ESTRATTO SCELTO:
Chi sono i due protagonisti di Io vivo altrove?

Biasutti e Perbellini sono due amici che decidono di abbandonare la città e di andare a vivere in campagna secondo i dettami della natura. Non sono propriamente allineati al mondo o meglio, lo vedono in forma diversa dall’ordinario. Non mi sento di definirli due stupidi, anzi sono avanti, ma a modo loro, inseguono qualcosa in più.

Cos’è questo “qualcosa in più”?

È la capacità di credere in qualcosa fino in fondo. È il segreto di ogni successo. Loro si muovono in un ambiente ostile inanellando una serie di fallimenti, ma riescono mirabilmente nell’impresa di consolidare la loro amicizia e di sentirsi davvero vivi.

DATI SEGUENTI:
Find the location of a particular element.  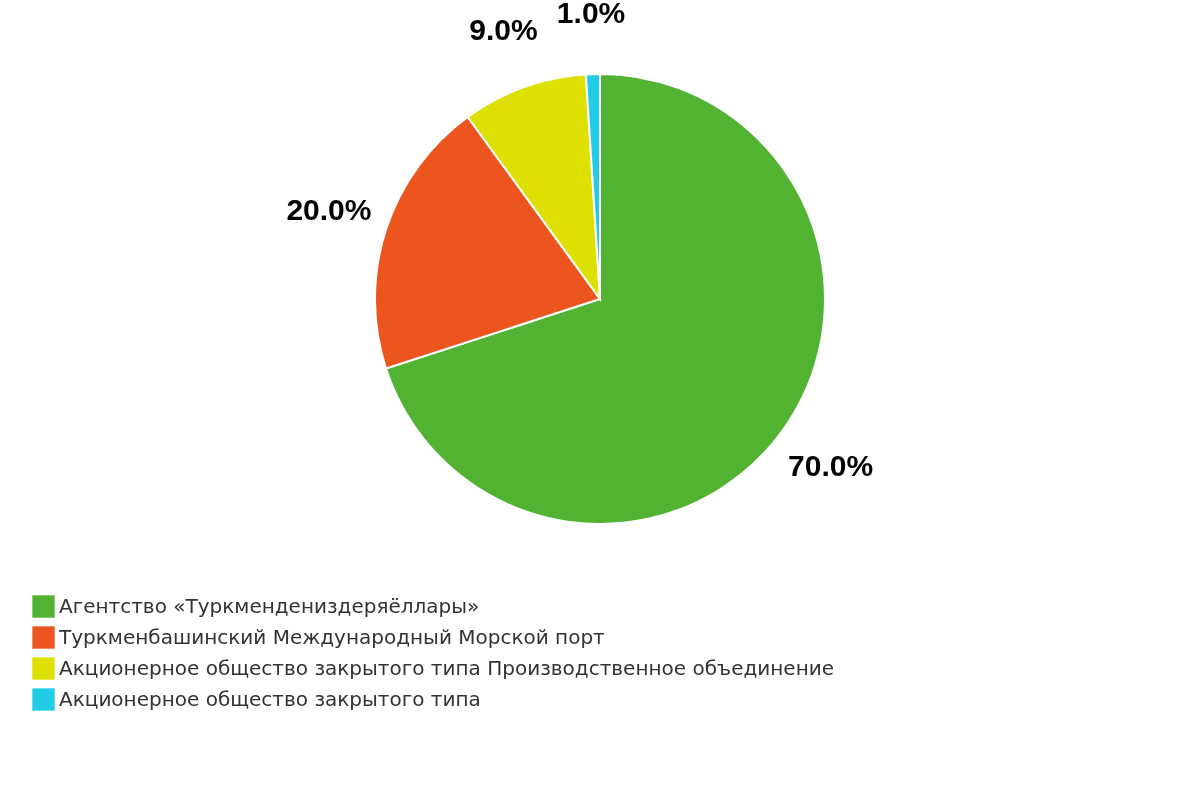

legend-label: Акционерное общество закрытого типа Производственное объединение is located at coordinates (447, 668).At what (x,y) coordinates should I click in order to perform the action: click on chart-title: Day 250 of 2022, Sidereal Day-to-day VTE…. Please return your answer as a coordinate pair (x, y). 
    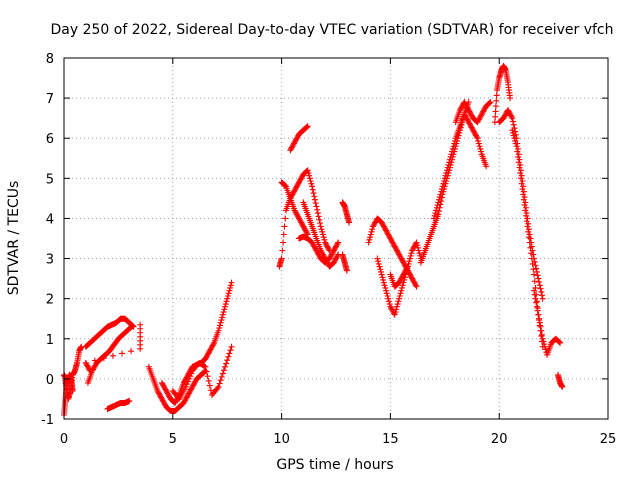
    Looking at the image, I should click on (332, 30).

COMPITO 1:
Stabilisca se le seguenti affermazioni concordano con l'estratto, rispondendo sì o no e citando testualmente le parole che lo decidono: (a) Biasutti e Perbellini scelgono di trasferirsi in campagna; (b) chi parla ritiene i due protagonisti due stupidi; (c) i due protagonisti riescono in ogni loro tentativo.
COMPITO 2:
Riporti parola per parola il passo dell'estratto che inizia con le parole «Chi sono i due» e si chiude dopo «qualcosa in più.».

RISPOSTA 1:
(a) Sì: «decidono di abbandonare la città e di andare a vivere in campagna».
(b) No: «Non mi sento di definirli due stupidi».
(c) No: «inanellando una serie di fallimenti».

RISPOSTA 2:
Chi sono i due protagonisti di Io vivo altrove?

Biasutti e Perbellini sono due amici che decidono di abbandonare la città e di andare a vivere in campagna secondo i dettami della natura. Non sono propriamente allineati al mondo o meglio, lo vedono in forma diversa dall’ordinario. Non mi sento di definirli due stupidi, anzi sono avanti, ma a modo loro, inseguono qualcosa in più.